Der Einsatz von KI im Handel von Aktien und Wertpapieren birgt jedoch auch einige potenzielle Nachteile und Risiken:

  • Finanzmärkte sind komplex und volatil. KI könnte Schwierigkeiten haben, alle relevanten Faktoren und unvorhersehbare Ereignisse zu berücksichtigen
  • Übermäßiges Vertrauen in die KI kann zu gravierenden Fehlentscheidungen führen
  • KI analysiert große Datenmengen. Fehlerhafte Daten oder Daten von schlechter Qualität können die Ergebnisse beeinträchtigen.
  • Durch zunehmenden Einfluss und Kontrolle KI-basierter Handelssysteme besteht die Gefahr des Kontrollverlusts durch den Menschen. Menschliche Überwachung und Kontrolle müssen daher unverzichtbarere Bestandteil KI-basierter Technologien bleiben. In Deutschland zählt es auch zu den Aufgaben der BaFin, den Einsatz von KI im Börsenhandel zu überwachen, zu bewerten und zu regulieren.

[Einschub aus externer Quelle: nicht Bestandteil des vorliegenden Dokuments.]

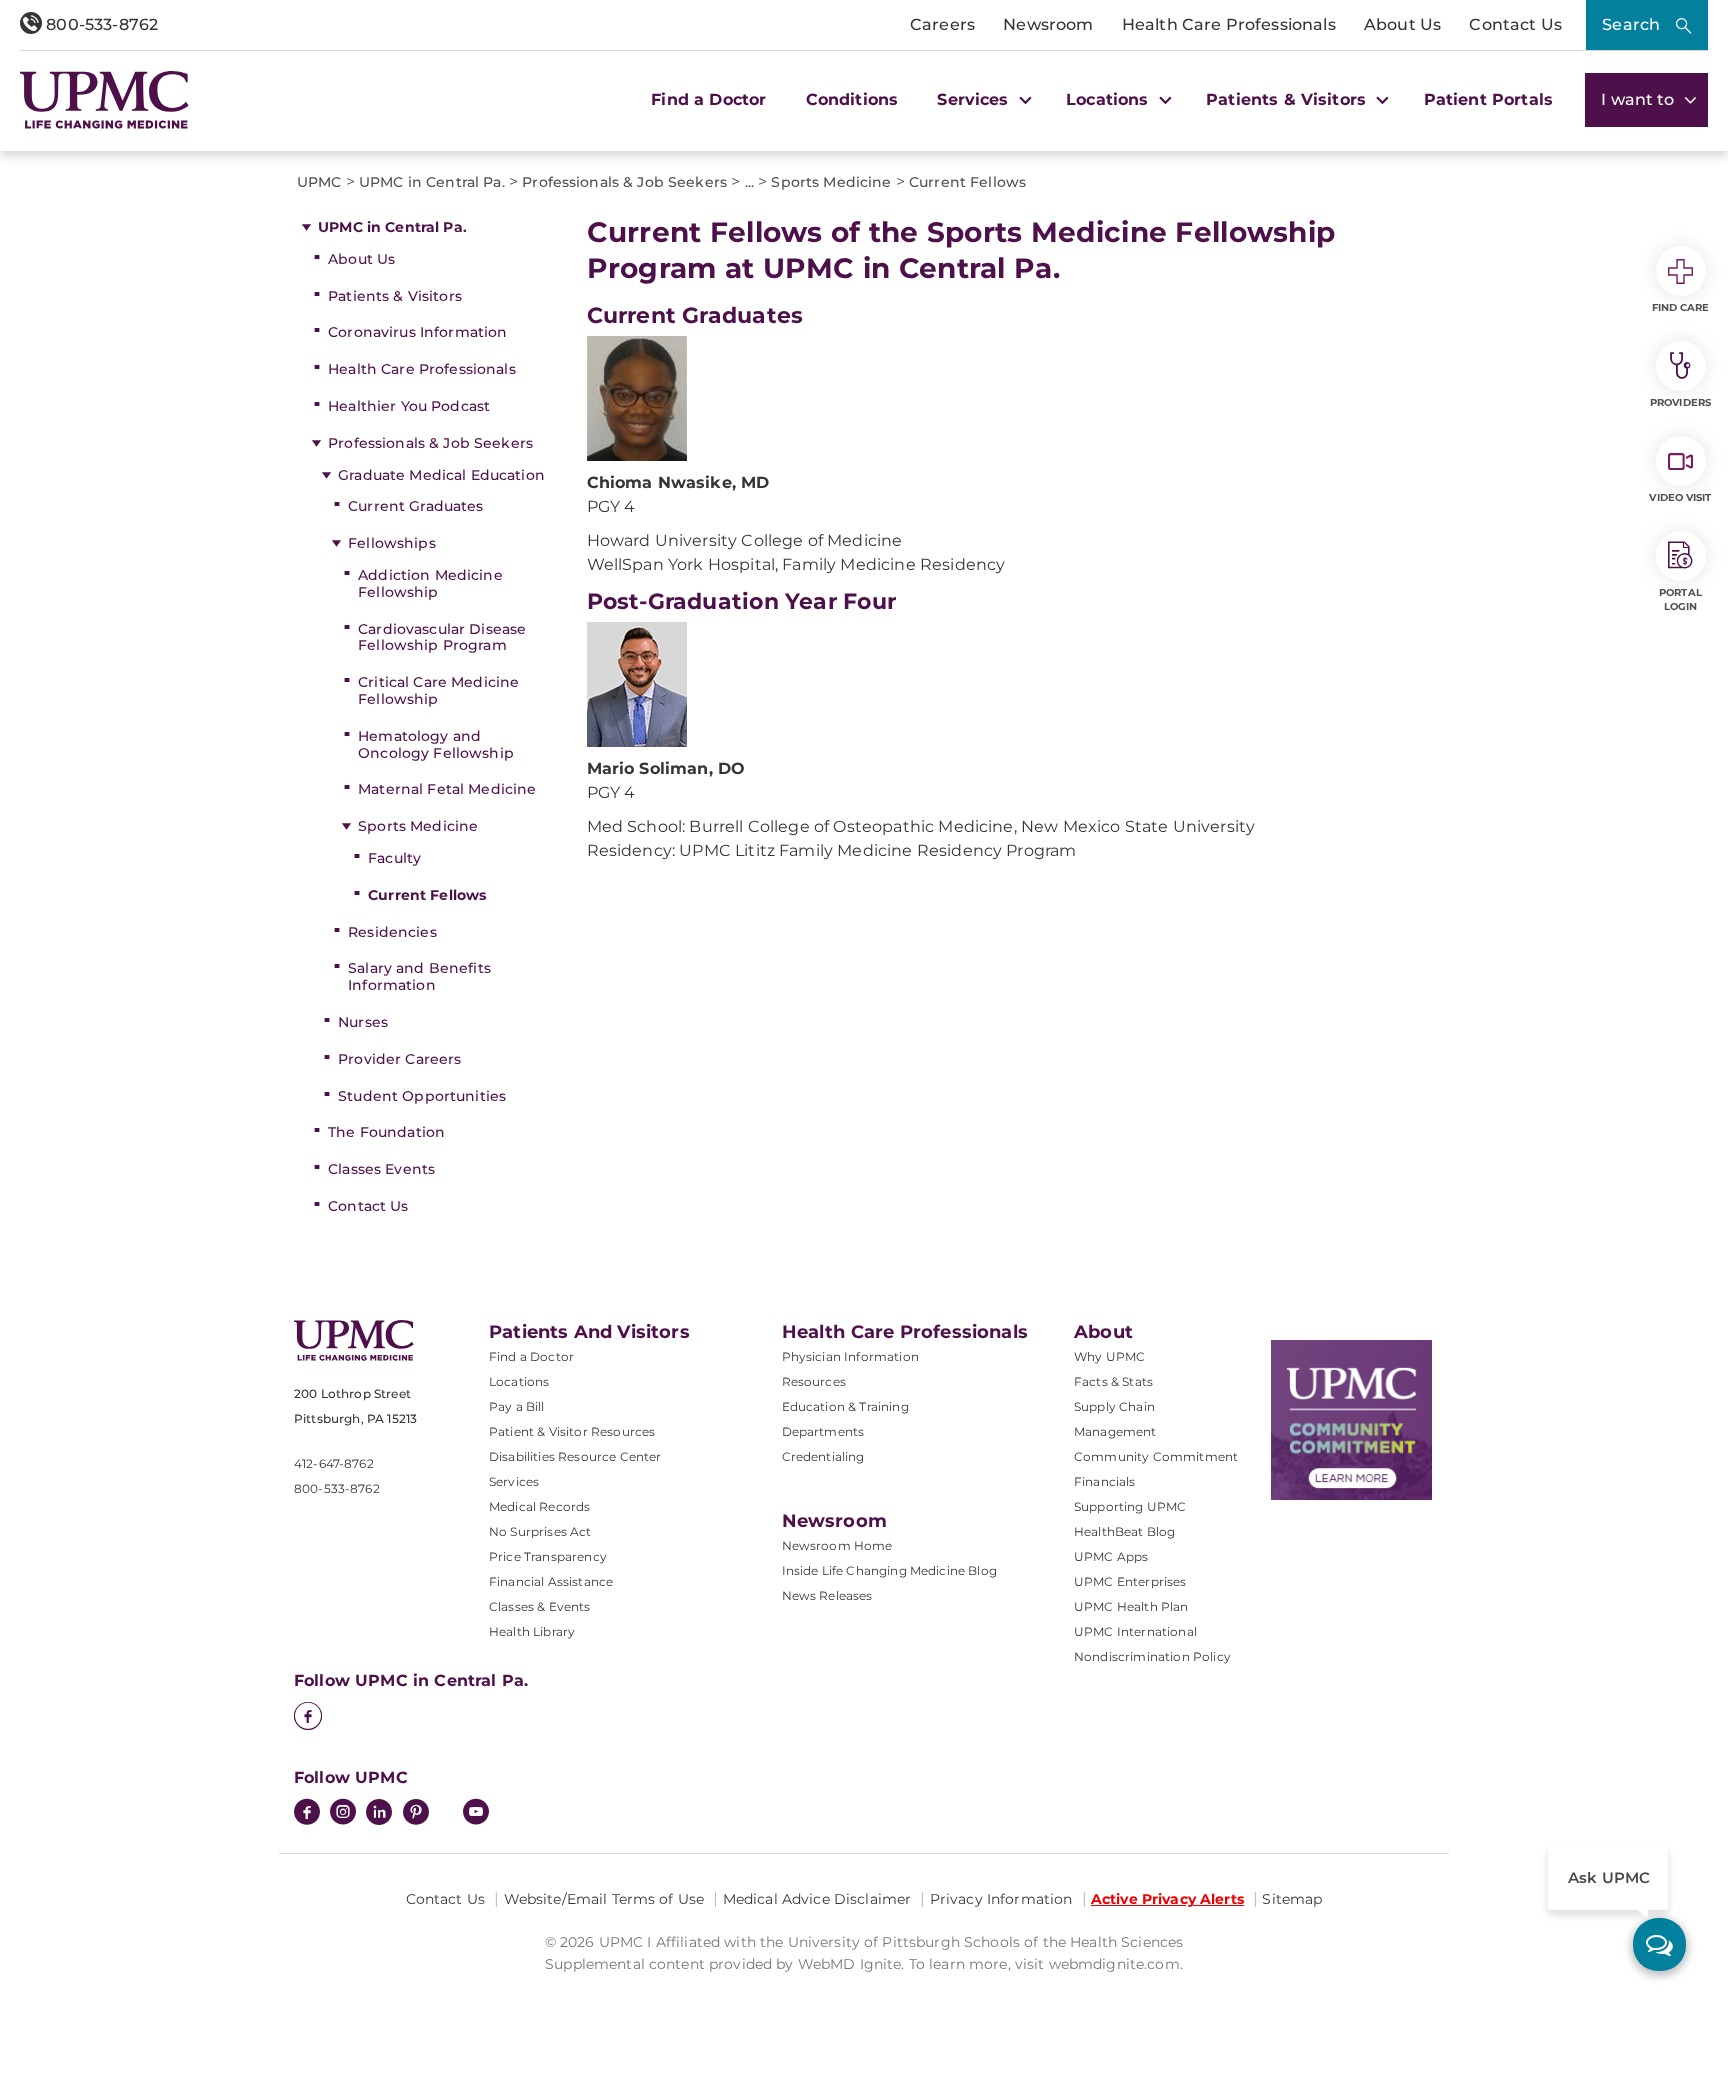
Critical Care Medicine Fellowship (438, 690)
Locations (519, 1381)
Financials (1105, 1481)
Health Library (532, 1631)
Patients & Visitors (395, 296)
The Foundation (386, 1132)
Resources (814, 1381)
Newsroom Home (837, 1545)
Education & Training (845, 1406)
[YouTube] (476, 1814)
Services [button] (975, 99)
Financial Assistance (551, 1581)
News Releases (827, 1595)
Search (1631, 24)
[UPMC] (104, 100)
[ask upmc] (1659, 1944)
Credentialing (823, 1456)
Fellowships (392, 543)
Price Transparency (548, 1556)
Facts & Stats (1113, 1381)
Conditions (852, 99)
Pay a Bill (517, 1406)
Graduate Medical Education (441, 475)
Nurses (363, 1022)
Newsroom (1048, 24)
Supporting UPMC (1130, 1506)
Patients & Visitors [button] (1288, 99)
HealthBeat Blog (1124, 1531)
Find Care (1681, 307)
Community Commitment (1156, 1456)
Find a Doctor (708, 99)
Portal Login (1680, 599)
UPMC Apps (1111, 1556)
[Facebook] (308, 1718)
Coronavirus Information (417, 332)
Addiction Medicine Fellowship (430, 583)
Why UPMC (1109, 1356)
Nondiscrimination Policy (1152, 1656)
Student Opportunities (422, 1096)
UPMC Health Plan (1131, 1606)
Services (514, 1481)
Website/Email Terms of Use (604, 1899)
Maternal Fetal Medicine (447, 789)
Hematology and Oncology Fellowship (436, 744)
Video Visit (1680, 497)
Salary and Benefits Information (419, 976)
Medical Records (539, 1506)
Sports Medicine (418, 826)
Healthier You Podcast (409, 406)
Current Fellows (427, 895)
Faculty (394, 858)
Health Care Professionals (1229, 24)
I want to (1640, 99)
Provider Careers (399, 1059)
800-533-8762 (100, 24)
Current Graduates (415, 506)
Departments (823, 1431)
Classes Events (381, 1169)
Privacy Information (1001, 1899)
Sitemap (1292, 1899)
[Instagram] (343, 1814)
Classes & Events (540, 1606)
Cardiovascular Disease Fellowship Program (442, 637)
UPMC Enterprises (1130, 1581)
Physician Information (850, 1356)
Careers (942, 24)
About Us (1402, 24)
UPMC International (1135, 1631)
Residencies (392, 932)
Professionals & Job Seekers (430, 443)
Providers (1680, 402)
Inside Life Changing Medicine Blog (889, 1570)
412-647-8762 (334, 1463)
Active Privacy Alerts (1167, 1899)
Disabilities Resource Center (575, 1456)
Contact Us (1515, 24)
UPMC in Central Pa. (392, 227)
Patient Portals (1488, 99)
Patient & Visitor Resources (572, 1431)
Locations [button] (1110, 99)
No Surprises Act (540, 1531)
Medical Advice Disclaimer (817, 1899)
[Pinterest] (416, 1814)
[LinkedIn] (379, 1814)
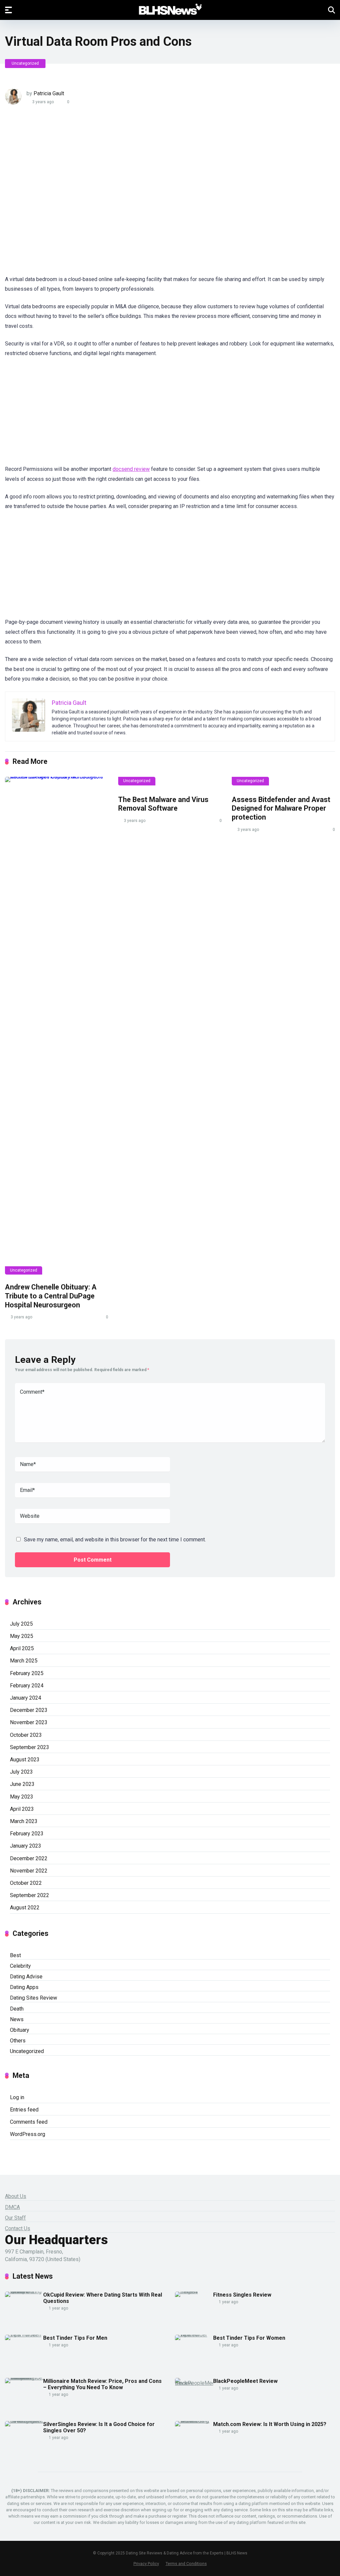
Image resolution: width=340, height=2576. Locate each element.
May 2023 (21, 1797)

Die KI hat ohne Zweifel die Regeln des Börsenhandels nachhaltig verändert und wird dies auch in Zukunft tun. Auch wenn KI viele Chancen für die Geldanlage bietet, so ist es wichtig, die KI im Rahmen des Aktienhandels vor allem als zusätzliches Werkzeug zu betrachten, das von erfahrenen Händlern unterstützend eingesetzt wird. Erst die Kombination aus menschlicher und künstlicher Intelligenz dürfte der richtige Weg sein, die Chancen der KI zu nutzen und gleichzeitig die Risiken zu minimieren, die der Handel an der Börse mit sich bringt.